Here’s where hashing comes to the rescue. To motivate things consider the case where the entries of \(P\) are all drawn from the uniform distribution \(U[0,1]\). For a hash function h with range \(\{0, \ldots N-1\}\) simply set \(U[i,j] = h(i,j)/N\). Since hash functions map \((i,j)\) pairs to uniformly distributed, uncorrelated numbers in the range \(\{0, \ldots N-1\}\) this essentially amounts to uniformly distributed random numbers that can be recomputed on the fly.

A slightly more involved example is how to draw Gaussian random variables. We may e.g. resort to the Box-Müller transform which shows how to convert two uniformly distributed random numbers into two Gaussians (the image on top is copied from the Wikpedia article). While being quite wasteful (we use two random numbers rather than one), we simply use two uniform hashes and then compute

\[P[i,j]=\sqrt{−2 \log \frac{h(i,j,1)}{N}} \cos\left(2 \pi \frac{h(i,j,2)}{N}\right)\]

Since this is known to generate Gaussian random variables from uniform random variables this will give us Gaussian distributed hashes. Similar tricks work for other random variables. It means that things like Random Kitchen Sinks, Locality Sensitive Hashing, and related projection methods never really need to store the ‘random’ projection coefficients whenever memory is at a premium or whenever it would be too costly to synchronize the random numbers.

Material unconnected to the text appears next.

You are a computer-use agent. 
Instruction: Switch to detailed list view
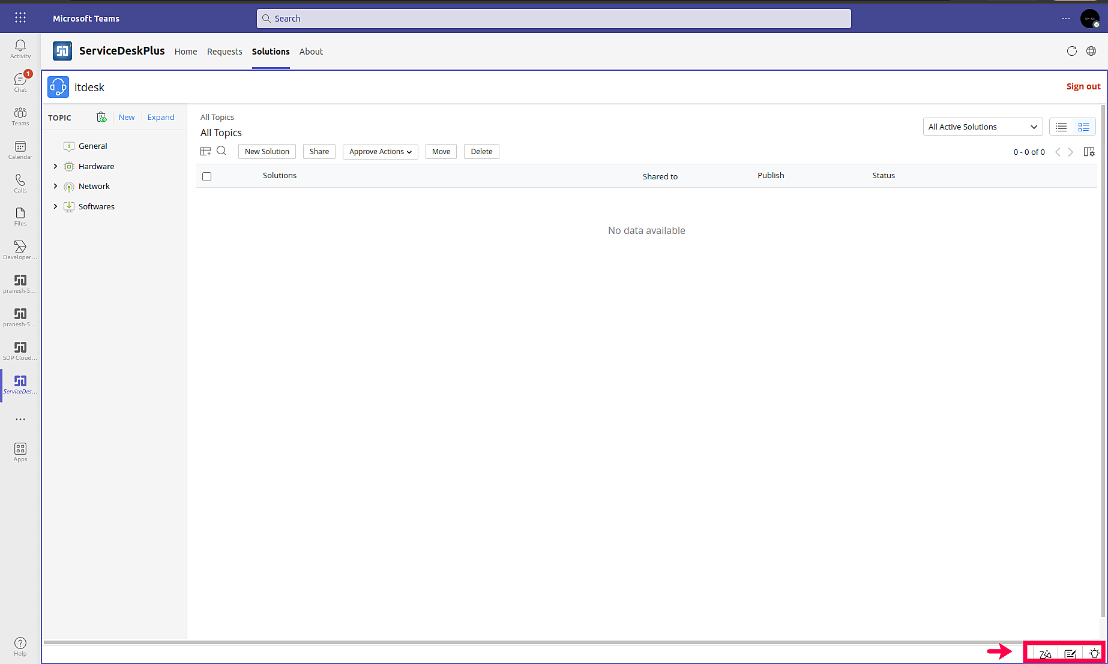pyautogui.click(x=1083, y=127)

Update - recently someone proposed to use only zeros and ones in the initialization of a deep network with the express purpose of making things reproducible. The paper has a fair amount of analysis in it but all of this can be made redundant simply by using hash functions instead. It requires at most sharing of a ‘salt’ and an agreed-upon convention for referencing weights in the network (e.g. weight and coordinate). Presto a deterministic initialization that is reproducible without the need for fancy math.